In 1942 the “Boston Globe’ of Massachusetts printed an instance attributed to an “old colonel”:[ref] 1942 August 14, The Boston Globe, Tickled (Filler Item), Quote Page 12, Column 5, Boston, Massachusetts. (Newspapers_com)[/ref]
“Why, I remember the time when a Zulu threw his spear at me and it pinned me to the ground. I was lying there for three days.”
“It must have hurt.”
“Not much,” said the colonel.
“Only when I laughed!”—Tit-Bits.
In March 1947 “Parade” magazine printed an anecdote credited to Lanny Ross about an inebriated daredevil ice-skater whose stunt with a flaming hoop and spears went awry:[ref] 1947 March 1, Pittsburgh Post-Gazette, Section: Parade Magazine, Parade’s Private Wire by Hy Gardner, Quote Page 21, Column 4, Pittsburgh, Pennsylvania. (Newspapers_com)[/ref]
Tiptoeing over to his injured star, the show’s producer inquired sympathetically, “Does it hurt?” The pain-racked trouper opened his eyes a flicker. “No,” he gasped, “only when I laugh!”
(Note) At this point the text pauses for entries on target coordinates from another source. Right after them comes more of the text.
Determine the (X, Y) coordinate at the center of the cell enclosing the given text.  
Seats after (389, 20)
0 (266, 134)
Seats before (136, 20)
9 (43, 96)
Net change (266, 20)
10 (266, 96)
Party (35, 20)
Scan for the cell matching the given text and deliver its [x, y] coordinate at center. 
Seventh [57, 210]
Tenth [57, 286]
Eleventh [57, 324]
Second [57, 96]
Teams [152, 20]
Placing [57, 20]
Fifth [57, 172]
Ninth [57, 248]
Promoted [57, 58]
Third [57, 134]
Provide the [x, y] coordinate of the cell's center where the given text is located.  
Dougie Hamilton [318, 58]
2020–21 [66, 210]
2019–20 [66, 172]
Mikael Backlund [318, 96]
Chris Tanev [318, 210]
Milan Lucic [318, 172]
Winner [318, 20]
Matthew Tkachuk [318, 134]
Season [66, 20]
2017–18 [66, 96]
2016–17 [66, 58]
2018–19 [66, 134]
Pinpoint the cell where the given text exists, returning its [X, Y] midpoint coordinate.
In December 1947 syndicated columnist Leonard Lyons shared a tale of an ill-fated bear hunt. One of the four hunters killed a bear while suffering horrible injuries. The ellipses in the following passage were present in the original text:[ref] 1947 December 23, The Dayton Daily News, President Was Only Person to Applaud by Leonard Lyons, Quote Page 30, Column 2,Dayton, Ohio. (Newspapers_com)[/ref]
His left arm was almost severed. His legs were crushed. His scalp was almost off, and half his face had been clawed away . . . They made a stretcher and started to carry him to a medical center. Two men carried him and the third man, walking beside him, asked: “Does it hurt?” . . . The victim opened one eye and replied: “Only when I laugh.”
In conclusion, this class of anecdotes is difficult to trace because of its variability. The first instance known to QI was presented as non-fiction with minimal humor in 1934 by Philip Gosse. The injured party was John Bishop. An overtly comical instance appeared by 1939. Future researchers may discover earlier instances.
Image Notes: Public domain picture of First Aid Station in the American Trenches circa 1918 from the George Grantham Bain Collection accessed via the Library of Congress Prints & Photographs Online. Image has been cropped, resized, and retouched.
(Great thanks to Jonathan Lighter whose inquiry led QI to formulate this question and perform this exploration. Thanks also to researchers Stephen Goranson and Peter Reitan. Lighter, Goranson, and Reitan all found valuable citations. Reitan found the earliest strong match in 1934 and 1935. Additional thanks to discussant Joel S. Berson.)